Figure 2.

Schematic drawing of the typical in vitro protein transport assay. (A) Schematic drawing of the IMV preparation. The cultivated cells were converted to spheroplasts by treatment with EDTA and lysozyme to remove the outer membrane and the peptidoglycan layer, respectively, then disrupted by a high pressure homogenizer to form the inside-out vesicles. The vesicles were purified by ultracentrifugation and sucrose density gradient centrifugation. (B) Electron cryotomographic image of the typical IMV in which the flagellar basal structure is embedded.
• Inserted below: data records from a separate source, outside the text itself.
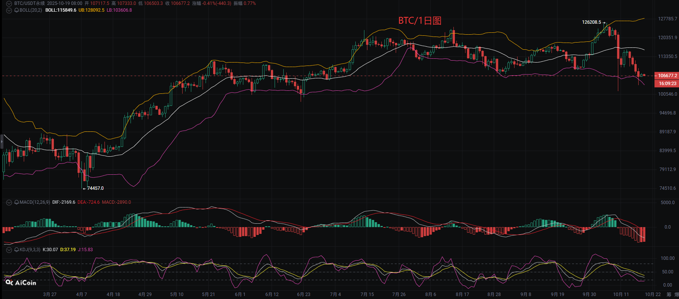Open the left side panel handle
679x299 pixels.
coord(2,142)
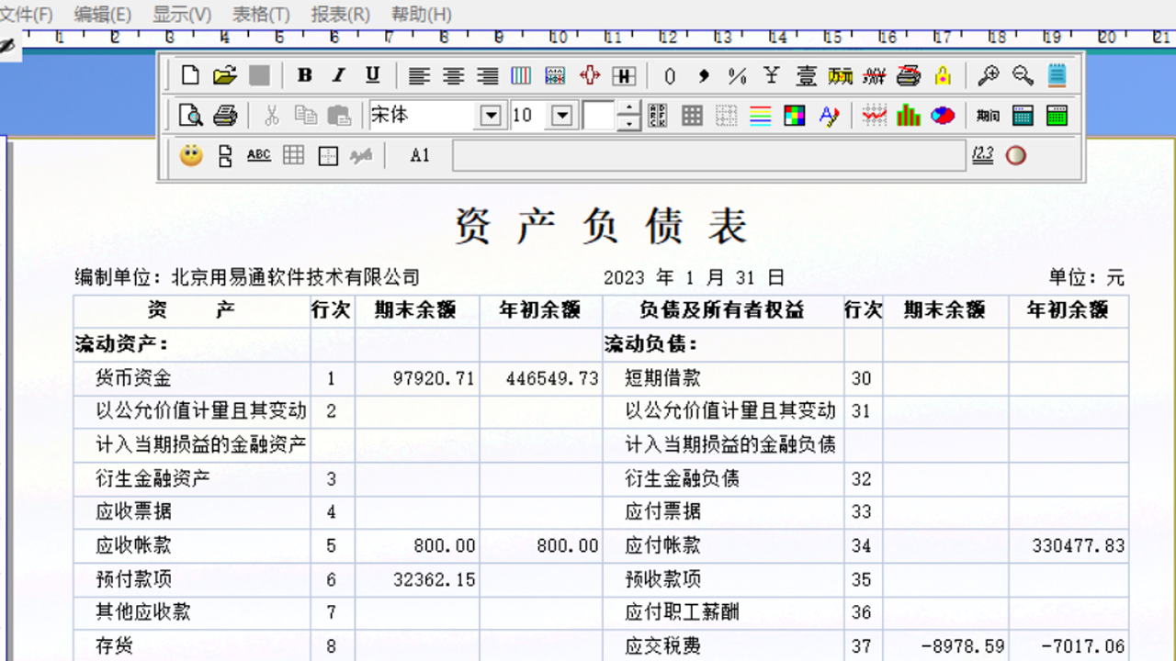Open print preview
The height and width of the screenshot is (661, 1176).
192,117
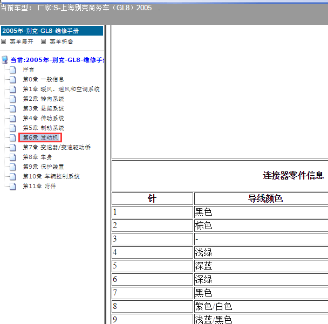Click the root manual computer icon

(5, 60)
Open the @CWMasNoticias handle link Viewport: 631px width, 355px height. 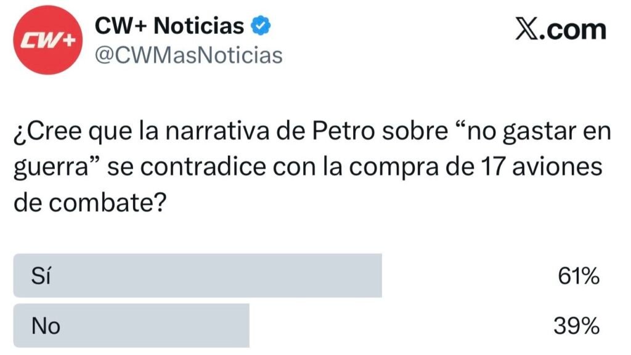click(x=187, y=55)
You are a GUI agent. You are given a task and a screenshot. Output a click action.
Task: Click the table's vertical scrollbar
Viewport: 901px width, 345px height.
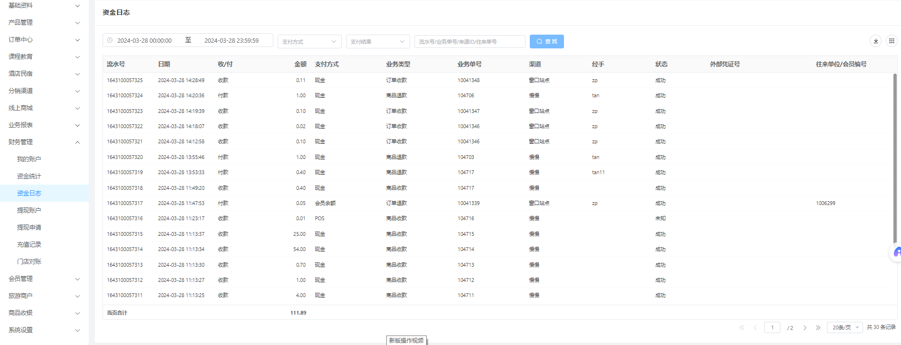click(895, 157)
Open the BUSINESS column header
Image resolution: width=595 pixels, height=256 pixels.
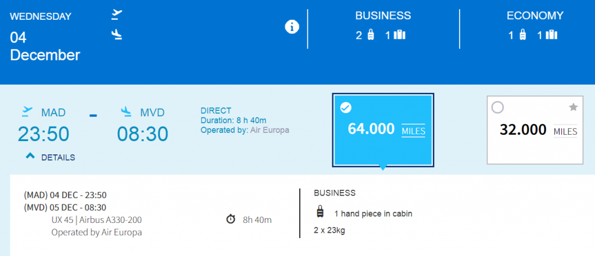coord(383,16)
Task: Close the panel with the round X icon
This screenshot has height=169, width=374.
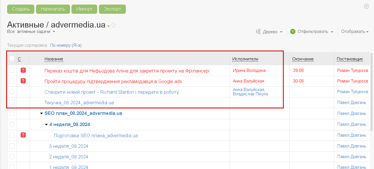Action: pyautogui.click(x=367, y=6)
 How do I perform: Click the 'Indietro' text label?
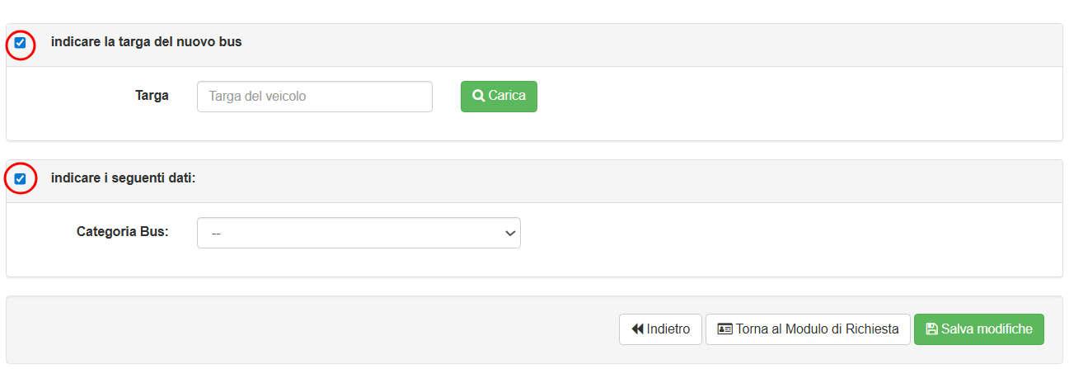[x=668, y=329]
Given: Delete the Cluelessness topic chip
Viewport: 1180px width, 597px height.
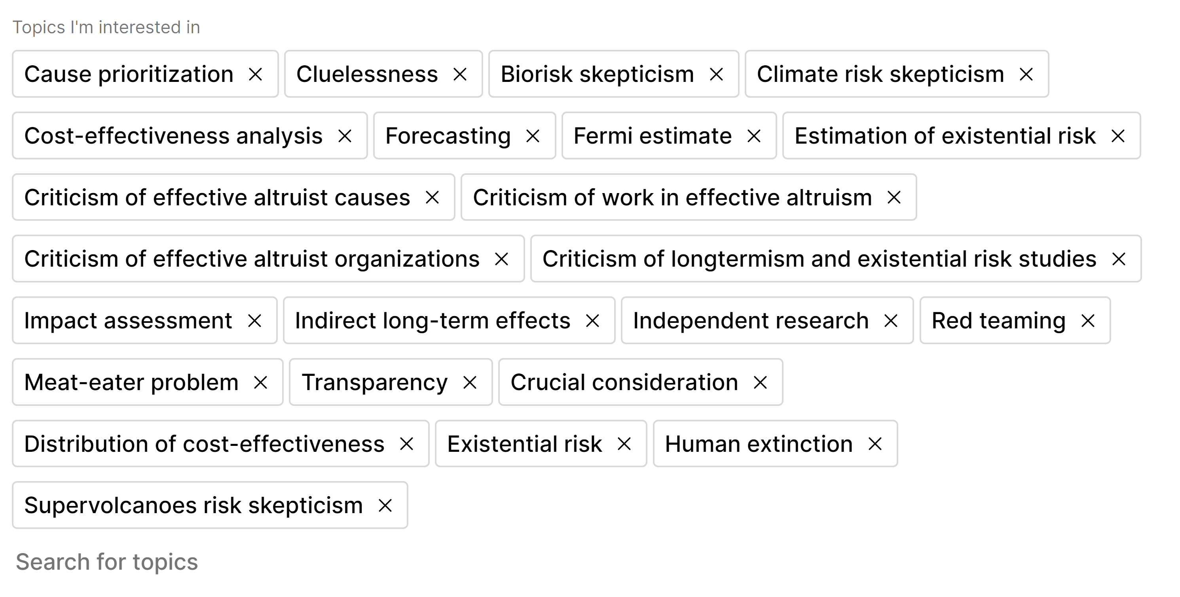Looking at the screenshot, I should pos(460,74).
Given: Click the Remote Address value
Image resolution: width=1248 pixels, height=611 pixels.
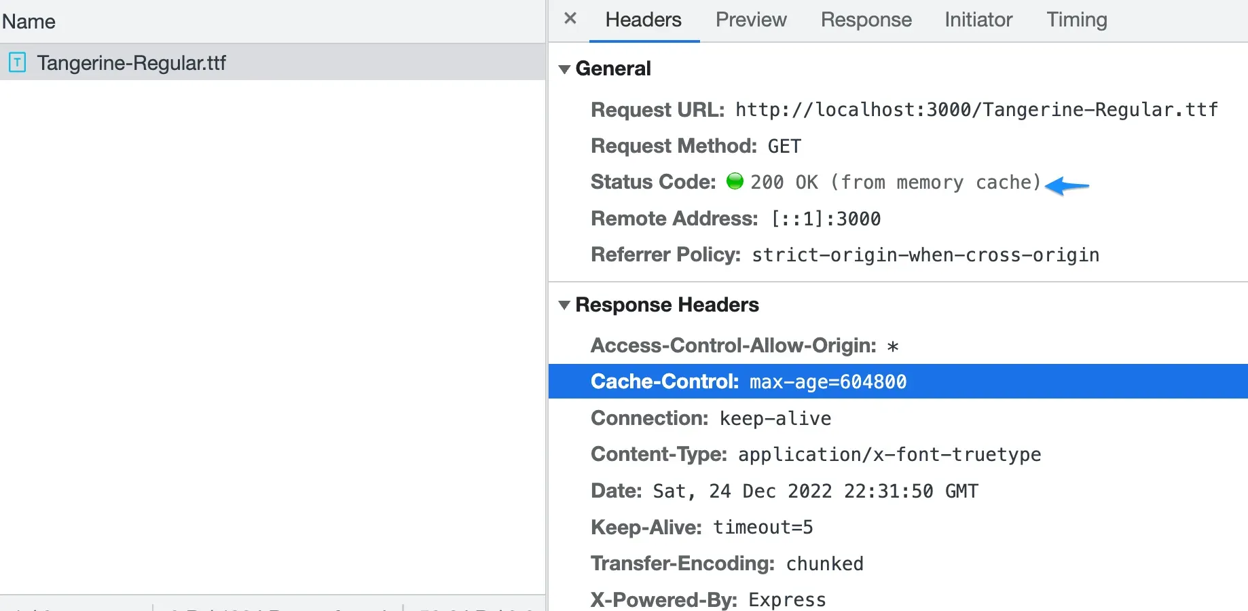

The lower left panel is an enlarged image of the basal body in the IMV. The disk like density formed by FlhA cytoplasmic domain is indicated by yellow arrow. This image was cited from Terashima et al. In Vitro Reconstitution of Functional Type III Protein Export and Insights into Flagellar Assembly. MBio. 9, e00988–18. (2018) [25]. Please read the full license for further details at—https://creativecommons.org/licenses/by/4.0/. (C) (D) The in vitro Type III protein transport assay method. (C) The procedures for the in vitro transport assay was described as a list. (D) To apply the initial PMF to the IMV, the IMVs filled with 300 mM Na⁺ solution at pH 6.0 were suspended in solution at pH 7.5 containing 125 mM K⁺ and 5 mM MgCl₂. The inverted membrane vesicle is mixed with the export substrates, ATP-Mg²⁺, the FliH₂/FliI complex and/or FliJ depending on experiment purpose. Addition of ATP induces proton pumping into the IMVs by reverse reaction of the endogenous F_oF₁-ATP synthase, resulting in generating PMF across the membrane. The PMF and ATP hydrolysis drive the protein transport into the IMV. The transported proteins are detected by immunoblotting.